Software Exploitation

The term software exploitation refers to attacks launched against applications and higher-level services. They include gaining access to data using weaknesses in the data access objects of a database or a flaw in a service. This section briefly outlines some common exploitations that have been successful in the past. The following exploitations can be introduced using viruses, as in the case of the Klez32 virus, or by using access attacks described earlier in this chapter:

Database Exploitation Many database products allow very sophisticated access queries to be made in the client/server environment. If a client session can be hijacked or spoofed, the attacker can formulate queries against the database that disclose unauthorized information. For this attack to be successful, the attacker must first gain access to the environment through one of the attacks outlined previously.

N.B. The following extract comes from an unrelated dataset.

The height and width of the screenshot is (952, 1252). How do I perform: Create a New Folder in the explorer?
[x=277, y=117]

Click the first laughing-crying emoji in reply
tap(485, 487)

Application Exploitation The Macro virus is another example of software exploitation. The Macro virus is a set of programming instructions in languages, such as VBscript, that command an application to perform illicit instructions. Users want more powerful tools, and manufacturers want to sell them what they want. The Macro virus takes advantage of the power offered by word processors, spreadsheets, or any other applications. This exploitation is inherent in the product, and all users are susceptible to it.

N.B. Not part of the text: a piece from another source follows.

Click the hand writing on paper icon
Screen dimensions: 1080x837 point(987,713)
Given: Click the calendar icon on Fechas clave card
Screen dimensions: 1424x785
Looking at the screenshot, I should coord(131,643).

Email Exploitation Hardly a day goes by without another e-mail virus being reported. This is a result of a weakness in many common e-mail clients. Modern e-mail clients offer a great deal of shortcuts, lists, and other capabilities to meet user demands. A popular exploitation of e-mail clients involves accessing the client address book and propagating viruses. There is virtually nothing a client user can do about these exploitations; the software manufacturer must fix the weaknesses. This type of weakness is not actually a bug in many cases, but a feature that users wanted.